The Algarve and The Fig
In the 17th century, figs were still “the most reliable production you could count on” and “the Algarve’s main wealth”. Around 1607, Henrique Fernandes Sarrão referred to the many fig trees in Pêra and Alcantarilha and presented the Mexilhoeira da Carregação as the main port of export.
The commerce of the fig remained prosperous throughout the 19th century.
In 1891 a partnership was even created for the export of figs from the Algarve, by a group of rich merchants of the region, including José Libânio Gomes, father of Manuel Teixeira Gomes. His family had an important commercial connection with foreign countries, exporting products to the Netherlands, Belgium and France. The partnership lasted only a few years, but other traders continued to develop the lucrative export activity.
According to data published by IROMA, during World War I (1914-18), the Algarve reached an average annual export of 8800 tons of figs. The municipality of Silves alone produced around 2500 tons. Until 1922, fig exports occupied first place in the external trade of dried and dehydrated fruits. Unfortunately the poor quality of many lots, due in large part to the attack of moths, caused exports to decline and it was more difficult to face competition from figs from Turkey.
In 1953, a new modality appeared in the fig trade, in the form of “paste”, or industrial fig, which was exported mainly to the United States of America. The business of dried figs knew new breath, along with exports of almond and carob beans. The big dried fruit traders met in Faro, at the “Café Aliança”, on Wednesdays and Saturdays, from 11am to 6pm, Mondays in S. Bartolomeu de Messines and Tuesdays in Loulé. At these meetings, prices and the urgency of the shipments were defined. One of the the most successful entrepreneur was Teófilo Fontainhas Neto, established in S. Bartolomeu de Messines and in the period between 1957 and 1970 was the 2nd largest exporter of figs.
Today, Algarve figs, together with almonds and carobs, are mostly used to create traditional sweets that you can find in the best pastry shops of the Algarve.
Fig Origin and Varieties
Native to the Middle East, The Fig Has Endless Varieties
The strong grey trunk, the wide velvety leaves, the sticky itchy white milk resin that leaks from the cracked leaves, its round crimson fruits with their bellies filled with honeyed goodness. In my opinion, nothing beats a fig tree. There are about 75o varieties around the world, and the fig was one of the earliest fruit trees to be cultivated, and its cultivation spread in remote ages over all the districts around the Aegean Sea and throughout the Levant.

#####

**TASK DETAILS**
Transcribe the text on Algarve figs from "The Algarve and" up to and including "the 19th century.".

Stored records
#####

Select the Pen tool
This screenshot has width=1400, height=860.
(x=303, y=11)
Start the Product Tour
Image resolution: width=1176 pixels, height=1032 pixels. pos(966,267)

#####

**WRITTEN ANSWER**
The Algarve and The Fig
In the 17th century, figs were still “the most reliable production you could count on” and “the Algarve’s main wealth”. Around 1607, Henrique Fernandes Sarrão referred to the many fig trees in Pêra and Alcantarilha and presented the Mexilhoeira da Carregação as the main port of export.
The commerce of the fig remained prosperous throughout the 19th century.